Nürnberg (iab/sth). Rund zwei Drittel der Jobcenter-Beschäftigten wünschen sich hohe Kürzungsmöglichkeiten - vor allem, damit Bürgergeld-Berechtigte ins Jobcenter kommen. Deutlich geringer, mit 50 Prozent gleichwohl substanziell ist der Anteil der Jobcenter-Mitarbeitenden, die sich von 100-Prozent-Kürzungen bessere Arbeitsmarktchancen für Bürgergeld-Berechtigte erhoffen. Das zeigt eine am Montag veröffentlichte Studie des Instituts für Arbeitsmarkt- und Berufsforschung (IAB).
Die Mehrheit der Jobcenter-Beschäftigten befürwortet demnach die geltenden maximalen Kürzungshöhen bei Leistungsminderungen, wie sie laut derzeitiger Gesetzeslage möglich sind: 23 Prozent der befragten Jobcenter-Beschäftigten gaben an, sich maximal 100 Prozent Kürzungen des Regelbedarfs bei Weiterzahlung der Miete zu wünschen. Weitere 33 Prozent befürworten Kürzungen von maximal 10 bis 30 Prozent.
Zehn Prozent der Jobcenter-Beschäftigten für höhere Kürzungen
Höhere maximale Kürzungen als derzeit gesetzlich vorgesehen wünschen sich der Studie zufolge rund 10 Prozent der Jobcenter-Beschäftigten. “Dies entspricht einer Ausweitung der 100-Prozent-Kürzung auf die Wohnkosten”, so das IAB. Ebenfalls 10 Prozent der Befragten sprächen sich dagegen für geringere maximale Kürzungen als gesetzlich vorgesehen aus, heißt es weiter. Für einen vollständigen Verzicht auf Leistungsminderungen sprechen sich laut der IAB-Studie 5 Prozent der Jobcenter-Beschäftigten aus.
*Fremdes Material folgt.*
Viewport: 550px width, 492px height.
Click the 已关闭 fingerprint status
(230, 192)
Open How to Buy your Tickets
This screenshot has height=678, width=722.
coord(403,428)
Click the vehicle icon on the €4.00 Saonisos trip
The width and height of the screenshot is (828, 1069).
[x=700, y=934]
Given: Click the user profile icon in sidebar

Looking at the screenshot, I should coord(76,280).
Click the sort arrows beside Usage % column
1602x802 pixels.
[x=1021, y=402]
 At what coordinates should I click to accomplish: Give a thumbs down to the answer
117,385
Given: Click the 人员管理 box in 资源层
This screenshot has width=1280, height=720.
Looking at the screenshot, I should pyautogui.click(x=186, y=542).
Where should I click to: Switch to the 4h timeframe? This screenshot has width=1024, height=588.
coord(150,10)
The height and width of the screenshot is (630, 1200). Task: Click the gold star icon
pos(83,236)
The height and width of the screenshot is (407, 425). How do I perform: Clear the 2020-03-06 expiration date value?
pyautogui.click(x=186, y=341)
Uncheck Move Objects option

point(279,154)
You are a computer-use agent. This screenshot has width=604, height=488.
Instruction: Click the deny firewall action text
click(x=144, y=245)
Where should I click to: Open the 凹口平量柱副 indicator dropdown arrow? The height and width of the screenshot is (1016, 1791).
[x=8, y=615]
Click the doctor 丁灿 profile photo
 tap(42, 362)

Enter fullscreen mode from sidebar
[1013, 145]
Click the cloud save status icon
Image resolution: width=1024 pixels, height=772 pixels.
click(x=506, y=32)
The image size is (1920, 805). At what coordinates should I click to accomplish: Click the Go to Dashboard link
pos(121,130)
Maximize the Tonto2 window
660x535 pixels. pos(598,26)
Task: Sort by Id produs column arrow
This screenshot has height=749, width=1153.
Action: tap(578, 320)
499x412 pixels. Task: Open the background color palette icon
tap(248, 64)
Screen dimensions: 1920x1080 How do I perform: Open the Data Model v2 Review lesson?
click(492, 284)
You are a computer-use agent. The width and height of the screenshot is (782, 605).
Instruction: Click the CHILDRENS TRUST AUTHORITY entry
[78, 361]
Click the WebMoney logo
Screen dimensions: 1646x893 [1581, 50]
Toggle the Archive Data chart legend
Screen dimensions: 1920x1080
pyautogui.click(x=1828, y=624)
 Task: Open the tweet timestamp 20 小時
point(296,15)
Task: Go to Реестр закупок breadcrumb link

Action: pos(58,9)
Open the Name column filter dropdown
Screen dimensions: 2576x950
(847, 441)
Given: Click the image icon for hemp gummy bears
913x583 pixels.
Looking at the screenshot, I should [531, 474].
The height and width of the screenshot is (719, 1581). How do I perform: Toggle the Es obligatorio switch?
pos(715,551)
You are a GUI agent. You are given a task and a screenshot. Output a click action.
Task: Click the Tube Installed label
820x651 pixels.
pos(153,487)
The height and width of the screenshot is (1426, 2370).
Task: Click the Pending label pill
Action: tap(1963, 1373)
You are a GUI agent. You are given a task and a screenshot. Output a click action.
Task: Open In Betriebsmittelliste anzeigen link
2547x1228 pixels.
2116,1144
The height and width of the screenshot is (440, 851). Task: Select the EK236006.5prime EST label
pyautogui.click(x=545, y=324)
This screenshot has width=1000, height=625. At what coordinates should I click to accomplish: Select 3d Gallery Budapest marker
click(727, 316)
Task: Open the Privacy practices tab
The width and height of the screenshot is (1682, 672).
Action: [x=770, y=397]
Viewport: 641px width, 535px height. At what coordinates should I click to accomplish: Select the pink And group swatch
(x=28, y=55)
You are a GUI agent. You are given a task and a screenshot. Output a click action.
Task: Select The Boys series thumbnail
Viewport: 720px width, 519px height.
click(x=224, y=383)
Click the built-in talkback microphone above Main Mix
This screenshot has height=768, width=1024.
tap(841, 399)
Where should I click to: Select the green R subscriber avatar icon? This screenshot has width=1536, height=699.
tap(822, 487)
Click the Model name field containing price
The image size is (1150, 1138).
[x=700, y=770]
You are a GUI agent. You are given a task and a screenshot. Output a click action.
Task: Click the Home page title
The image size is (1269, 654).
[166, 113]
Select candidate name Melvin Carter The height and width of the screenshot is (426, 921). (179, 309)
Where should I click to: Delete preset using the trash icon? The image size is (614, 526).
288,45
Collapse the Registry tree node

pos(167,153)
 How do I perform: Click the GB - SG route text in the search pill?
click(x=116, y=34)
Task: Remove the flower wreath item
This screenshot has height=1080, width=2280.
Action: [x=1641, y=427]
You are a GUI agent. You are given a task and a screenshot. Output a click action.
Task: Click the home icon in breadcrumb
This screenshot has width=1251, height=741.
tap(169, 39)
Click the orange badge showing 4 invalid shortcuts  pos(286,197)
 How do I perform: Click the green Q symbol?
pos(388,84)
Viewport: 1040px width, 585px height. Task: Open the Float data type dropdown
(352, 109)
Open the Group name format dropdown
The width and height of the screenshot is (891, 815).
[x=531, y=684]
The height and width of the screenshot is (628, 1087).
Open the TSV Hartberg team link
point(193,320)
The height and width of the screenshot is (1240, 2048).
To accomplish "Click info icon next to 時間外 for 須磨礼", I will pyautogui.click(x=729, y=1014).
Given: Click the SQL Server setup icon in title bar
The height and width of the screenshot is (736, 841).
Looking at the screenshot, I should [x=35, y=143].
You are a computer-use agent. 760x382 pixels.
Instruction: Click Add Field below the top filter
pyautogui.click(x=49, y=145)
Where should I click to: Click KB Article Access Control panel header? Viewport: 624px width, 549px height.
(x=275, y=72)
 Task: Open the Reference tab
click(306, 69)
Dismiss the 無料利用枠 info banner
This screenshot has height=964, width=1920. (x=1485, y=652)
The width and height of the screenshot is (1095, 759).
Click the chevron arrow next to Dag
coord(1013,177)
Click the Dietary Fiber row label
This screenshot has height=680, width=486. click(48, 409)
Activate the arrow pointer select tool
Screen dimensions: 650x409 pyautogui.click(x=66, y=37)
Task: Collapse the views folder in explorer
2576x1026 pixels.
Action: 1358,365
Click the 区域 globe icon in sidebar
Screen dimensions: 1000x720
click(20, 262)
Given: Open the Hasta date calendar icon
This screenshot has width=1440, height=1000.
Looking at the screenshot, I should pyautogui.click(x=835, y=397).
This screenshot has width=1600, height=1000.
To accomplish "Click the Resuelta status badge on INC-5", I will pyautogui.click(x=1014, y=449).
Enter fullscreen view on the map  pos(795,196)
Über zwei Drittel der befragten Jobcenter-Beschäftigten halten die Anforderungen für eine 100-Prozent-Kürzung des Regelbedarfs für mehr oder weniger „realitätsfern“. Fast 30 Prozent der Jobcenter-Beschäftigten stimmen zudem eher oder voll der Aussage zu, die 100-Prozent-Kürzung erschwere eine vertrauensvolle Beratungsbeziehung. „Angst und mangelndes Vertrauen können eine erfolgreiche Beratung und Arbeitsvermittlung erheblich erschweren – und damit einen wesentlichen gesetzlichen Auftrag der Jobcenter“, erklärt IAB-Forscherin Sarah Bernhard.